___ Trecho do documento ___
A covid-19 trouxe muitas lições que devem ser aprendidas, e a associação de instituições privadas com instituições públicas de pesquisa é uma das lições que precisam ser consolidadas. No Brasil não há tradição de uma união entre o setor privado e a ciência.
As empresas não estão acostumadas a fazer a demanda para a academia de perfis profissionais que elas podem absorver em seus quadros, o que poderia dar alguma perspectiva na formação de jovens doutores.
Já as empresas farmacêuticas estrangeiras, por exemplo, trazem as soluções das respectivas matrizes, que comumente são desenvolvidas por pessoas de seu país de origem.
Apesar dos problemas financeiros, os cientistas do Brasil conseguiram sequenciar o vírus da covid-19 antes do resto do mundo e fazem publicações quase que diariamente em relação ao novo coronavírus. O que isso mostra para o Brasil e para o resto do mundo?
___ Entradas do conjunto ___
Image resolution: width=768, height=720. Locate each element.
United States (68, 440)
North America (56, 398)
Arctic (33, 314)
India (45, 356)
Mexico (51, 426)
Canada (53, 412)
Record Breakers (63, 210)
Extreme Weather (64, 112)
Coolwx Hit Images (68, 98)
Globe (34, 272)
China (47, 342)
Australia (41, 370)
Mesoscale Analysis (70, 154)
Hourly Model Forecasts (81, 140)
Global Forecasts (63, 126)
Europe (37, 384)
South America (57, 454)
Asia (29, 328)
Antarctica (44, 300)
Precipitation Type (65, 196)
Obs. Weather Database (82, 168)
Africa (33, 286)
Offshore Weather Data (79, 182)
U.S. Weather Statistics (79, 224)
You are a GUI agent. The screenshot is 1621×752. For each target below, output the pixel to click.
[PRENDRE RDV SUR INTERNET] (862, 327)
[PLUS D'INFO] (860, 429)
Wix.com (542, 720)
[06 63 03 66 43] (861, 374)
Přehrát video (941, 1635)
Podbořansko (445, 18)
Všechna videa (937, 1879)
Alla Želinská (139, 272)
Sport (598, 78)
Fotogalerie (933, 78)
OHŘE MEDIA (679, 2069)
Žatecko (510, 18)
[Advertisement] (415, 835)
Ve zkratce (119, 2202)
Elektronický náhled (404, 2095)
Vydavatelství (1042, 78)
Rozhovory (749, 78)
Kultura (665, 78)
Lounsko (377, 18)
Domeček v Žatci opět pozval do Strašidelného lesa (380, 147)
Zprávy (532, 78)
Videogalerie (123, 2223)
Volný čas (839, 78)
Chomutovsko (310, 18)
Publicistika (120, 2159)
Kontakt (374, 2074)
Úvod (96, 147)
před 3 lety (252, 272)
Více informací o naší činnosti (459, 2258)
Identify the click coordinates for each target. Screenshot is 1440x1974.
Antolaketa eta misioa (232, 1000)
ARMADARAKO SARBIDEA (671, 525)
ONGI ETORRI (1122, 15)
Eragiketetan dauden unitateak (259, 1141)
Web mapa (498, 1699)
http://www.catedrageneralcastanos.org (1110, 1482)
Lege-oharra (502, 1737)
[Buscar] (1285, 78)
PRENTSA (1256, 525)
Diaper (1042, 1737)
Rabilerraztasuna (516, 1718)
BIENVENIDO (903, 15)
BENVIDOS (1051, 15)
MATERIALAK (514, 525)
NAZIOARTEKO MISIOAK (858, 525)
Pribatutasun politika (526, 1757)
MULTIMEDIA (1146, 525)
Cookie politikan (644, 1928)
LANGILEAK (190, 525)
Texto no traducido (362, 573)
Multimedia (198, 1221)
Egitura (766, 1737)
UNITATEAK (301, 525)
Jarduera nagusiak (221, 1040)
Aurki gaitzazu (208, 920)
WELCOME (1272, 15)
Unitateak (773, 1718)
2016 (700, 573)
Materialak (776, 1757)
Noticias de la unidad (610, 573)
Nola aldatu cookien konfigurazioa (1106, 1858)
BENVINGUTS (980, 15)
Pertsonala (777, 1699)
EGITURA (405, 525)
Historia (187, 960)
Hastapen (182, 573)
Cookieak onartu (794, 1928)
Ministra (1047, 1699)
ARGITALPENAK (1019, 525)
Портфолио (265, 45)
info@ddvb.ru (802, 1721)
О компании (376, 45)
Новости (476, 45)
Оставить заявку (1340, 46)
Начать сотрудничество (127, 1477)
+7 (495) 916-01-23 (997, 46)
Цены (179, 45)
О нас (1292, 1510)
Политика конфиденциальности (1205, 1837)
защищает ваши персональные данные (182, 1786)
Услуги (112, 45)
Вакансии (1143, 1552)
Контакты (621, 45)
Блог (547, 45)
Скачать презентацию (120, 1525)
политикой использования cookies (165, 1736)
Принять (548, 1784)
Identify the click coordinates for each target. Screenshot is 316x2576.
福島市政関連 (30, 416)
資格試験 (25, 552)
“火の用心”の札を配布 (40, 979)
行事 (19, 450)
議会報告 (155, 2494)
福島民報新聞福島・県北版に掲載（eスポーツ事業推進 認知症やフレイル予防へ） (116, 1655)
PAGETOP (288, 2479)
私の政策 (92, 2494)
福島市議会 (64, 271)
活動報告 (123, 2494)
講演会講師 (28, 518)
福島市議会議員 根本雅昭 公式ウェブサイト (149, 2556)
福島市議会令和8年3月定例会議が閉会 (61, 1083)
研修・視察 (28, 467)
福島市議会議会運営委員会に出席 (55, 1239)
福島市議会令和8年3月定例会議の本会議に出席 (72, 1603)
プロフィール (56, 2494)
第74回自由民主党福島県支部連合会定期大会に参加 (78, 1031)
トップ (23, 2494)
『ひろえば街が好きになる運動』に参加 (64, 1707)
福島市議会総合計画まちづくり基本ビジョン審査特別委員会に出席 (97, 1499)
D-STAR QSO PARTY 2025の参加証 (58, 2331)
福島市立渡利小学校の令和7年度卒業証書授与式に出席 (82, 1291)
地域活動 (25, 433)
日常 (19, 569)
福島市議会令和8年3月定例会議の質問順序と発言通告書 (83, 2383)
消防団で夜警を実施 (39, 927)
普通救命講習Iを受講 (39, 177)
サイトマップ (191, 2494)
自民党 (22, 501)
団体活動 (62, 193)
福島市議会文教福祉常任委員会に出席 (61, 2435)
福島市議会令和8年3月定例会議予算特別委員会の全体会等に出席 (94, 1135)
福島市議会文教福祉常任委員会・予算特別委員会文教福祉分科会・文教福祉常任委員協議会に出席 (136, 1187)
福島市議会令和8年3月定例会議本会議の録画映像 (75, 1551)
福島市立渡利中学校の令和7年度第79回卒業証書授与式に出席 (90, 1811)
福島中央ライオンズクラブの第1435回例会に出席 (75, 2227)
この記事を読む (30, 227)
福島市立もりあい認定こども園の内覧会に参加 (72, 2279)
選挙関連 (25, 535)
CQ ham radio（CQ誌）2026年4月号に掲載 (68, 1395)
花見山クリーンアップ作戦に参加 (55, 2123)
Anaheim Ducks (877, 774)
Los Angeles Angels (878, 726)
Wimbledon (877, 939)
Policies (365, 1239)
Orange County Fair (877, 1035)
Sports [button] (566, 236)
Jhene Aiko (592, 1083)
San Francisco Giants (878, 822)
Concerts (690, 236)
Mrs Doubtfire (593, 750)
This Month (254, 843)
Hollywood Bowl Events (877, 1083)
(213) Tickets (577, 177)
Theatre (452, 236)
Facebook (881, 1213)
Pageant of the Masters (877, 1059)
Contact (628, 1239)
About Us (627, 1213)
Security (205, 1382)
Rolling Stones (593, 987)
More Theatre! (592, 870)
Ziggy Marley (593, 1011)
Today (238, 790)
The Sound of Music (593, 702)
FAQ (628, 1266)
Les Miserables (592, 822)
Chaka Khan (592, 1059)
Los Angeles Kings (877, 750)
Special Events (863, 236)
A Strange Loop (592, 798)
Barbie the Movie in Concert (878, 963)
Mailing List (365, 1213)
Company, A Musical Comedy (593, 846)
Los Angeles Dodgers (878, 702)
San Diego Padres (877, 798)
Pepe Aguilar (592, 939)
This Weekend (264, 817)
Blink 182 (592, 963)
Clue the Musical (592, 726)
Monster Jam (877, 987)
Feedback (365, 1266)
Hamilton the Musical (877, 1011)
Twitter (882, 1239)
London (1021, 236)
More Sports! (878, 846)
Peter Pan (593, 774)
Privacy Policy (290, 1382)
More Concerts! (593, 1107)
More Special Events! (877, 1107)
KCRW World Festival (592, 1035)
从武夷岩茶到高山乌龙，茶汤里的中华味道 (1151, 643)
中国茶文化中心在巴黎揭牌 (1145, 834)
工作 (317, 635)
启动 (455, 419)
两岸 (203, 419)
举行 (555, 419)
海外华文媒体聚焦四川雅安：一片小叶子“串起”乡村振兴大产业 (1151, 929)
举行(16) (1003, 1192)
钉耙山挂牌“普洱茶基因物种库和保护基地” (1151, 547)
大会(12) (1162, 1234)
___
◆ Ação necessária 1 ◆
Reescreva o trecho do documento de "A covid-19 trouxe" a "país de origem.", substituindo "empresas" por "companhias".
◆ Ação necessária 2 ◆
Indique se cada afirmação abaixo está de acordo com o trecho do documento, respondendo sim ou não e citando as palavras decisivas do texto.
(a) No Brasil existe tradição de união entre o setor privado e a ciência.
(b) As empresas farmacêuticas estrangeiras trazem soluções de suas matrizes.
(c) Os cientistas do Brasil sequenciaram o vírus da covid-19 depois do resto do mundo.
◆ Ação necessária 3 ◆
Segundo o trecho do documento, com que frequência os cientistas do Brasil fazem publicações sobre o novo coronavírus?

◆ Resultado 1 ◆
A covid-19 trouxe muitas lições que devem ser aprendidas, e a associação de instituições privadas com instituições públicas de pesquisa é uma das lições que precisam ser consolidadas. No Brasil não há tradição de uma união entre o setor privado e a ciência.
As companhias não estão acostumadas a fazer a demanda para a academia de perfis profissionais que elas podem absorver em seus quadros, o que poderia dar alguma perspectiva na formação de jovens doutores.
Já as companhias farmacêuticas estrangeiras, por exemplo, trazem as soluções das respectivas matrizes, que comumente são desenvolvidas por pessoas de seu país de origem.

◆ Resultado 2 ◆
(a) Não: "No Brasil não há tradição de uma união entre o setor privado e a ciência."
(b) Sim: "trazem as soluções das respectivas matrizes"
(c) Não: "conseguiram sequenciar o vírus da covid-19 antes do resto do mundo"

◆ Resultado 3 ◆
Quase que diariamente.